The Rwenzori Mountains are a true rainmaker, source of life and home to unique wildlife. This is why everyone is amazed by the spectacular scenery and beauty of the environment when they visit these mountains. This mountain is a world heritage site. It also accommodates the most unique culture in the great lake’s region. The foothills of this mountain are covered by a rich tropical rain forest tucked in the hilly valleys. Besides the visible beauties, the foothills are home to a unique tribe, the Bakonzo. This tribe has mastered mountain life throughout the years. When you visit the Rwenzori mountains of the moon, you will be set to encounter one of the world’s richest landscape.
Part of the remaining forest is the 150 acres, Ruboni community forest reserve. This forest reserve is bordering Rwenzori mountains national park in the west and the household community gardens in the east. The forest is located north of Nyakalengijo park gate and extends to the hills that are partly farmland of the village households. With equator snow lodge to the south, it is located in the northern direction from Ruboni village across river Mubuku.
This collective indigenous forest forms a habitat for unique wildlife. This reserve is one of the largest plots of the naturally regenerated forest in the Mubuku valley. Wildlife that crosses from the park or escaping from community farms find refuge in this community forest reserve. This wildlife includes; snakes and chameleons, the birds, amphibians and other small mammals.

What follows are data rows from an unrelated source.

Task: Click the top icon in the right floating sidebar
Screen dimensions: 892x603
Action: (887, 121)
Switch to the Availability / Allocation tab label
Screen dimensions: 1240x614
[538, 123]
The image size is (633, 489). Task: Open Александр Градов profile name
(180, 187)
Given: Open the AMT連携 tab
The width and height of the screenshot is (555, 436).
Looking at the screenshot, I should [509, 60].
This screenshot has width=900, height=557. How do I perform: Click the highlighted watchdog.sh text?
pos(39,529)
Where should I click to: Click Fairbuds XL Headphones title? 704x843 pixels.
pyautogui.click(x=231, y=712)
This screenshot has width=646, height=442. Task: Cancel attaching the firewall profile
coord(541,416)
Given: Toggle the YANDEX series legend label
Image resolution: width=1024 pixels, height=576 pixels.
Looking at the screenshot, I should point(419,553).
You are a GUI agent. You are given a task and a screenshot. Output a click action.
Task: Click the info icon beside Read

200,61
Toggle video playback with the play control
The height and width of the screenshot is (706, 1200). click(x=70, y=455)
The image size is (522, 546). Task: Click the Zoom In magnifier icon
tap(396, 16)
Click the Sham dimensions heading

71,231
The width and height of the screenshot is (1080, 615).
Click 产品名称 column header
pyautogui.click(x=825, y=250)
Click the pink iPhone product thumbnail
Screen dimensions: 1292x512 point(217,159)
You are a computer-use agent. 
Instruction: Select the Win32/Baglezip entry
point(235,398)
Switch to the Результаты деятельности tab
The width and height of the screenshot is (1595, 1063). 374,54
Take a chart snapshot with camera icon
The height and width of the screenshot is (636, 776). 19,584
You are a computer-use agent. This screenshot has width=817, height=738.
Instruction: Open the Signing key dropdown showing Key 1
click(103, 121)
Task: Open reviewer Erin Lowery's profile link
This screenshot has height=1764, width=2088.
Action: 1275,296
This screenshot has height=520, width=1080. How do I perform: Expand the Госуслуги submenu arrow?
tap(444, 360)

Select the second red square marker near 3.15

Nature trails have been created in this forest. Visitors go with a local guide on these trails looking for nature and wildlife. The key highlight of these nature walks is Chameleons. Other wildlife to look for is the birds, snakes, primates’ squirrels and other mammals that are increasingly starting to appear to the trekkers. Due to the high chances of finding chameleons, this forest is called the chameleon sanctuary. With a specialized chameleon guide from the community, guests have high chances of finding a range of chameleon species.
Up to seven types of chameleons can be found in this forest. Of the seven types, the key highlight is finding Johnston’s three-horned chameleon. It is the giant elusive three-horned reptile that can grow to become 30 centimeters at full growth. its full growth age is six months to twelve months. Other types of chameleons found here include;
Visitors are not only be limited to looking for chameleons. You will be walking in one of the richest indigenous forests. Though it is outside the park, walking here gives a feeling of being in the heart of Rwenzori mountains National Park. You will also be amazed by other attractions. These include; waterfalls, birds, batter flies, insects, a rich selection of plant life and Sometimes primates.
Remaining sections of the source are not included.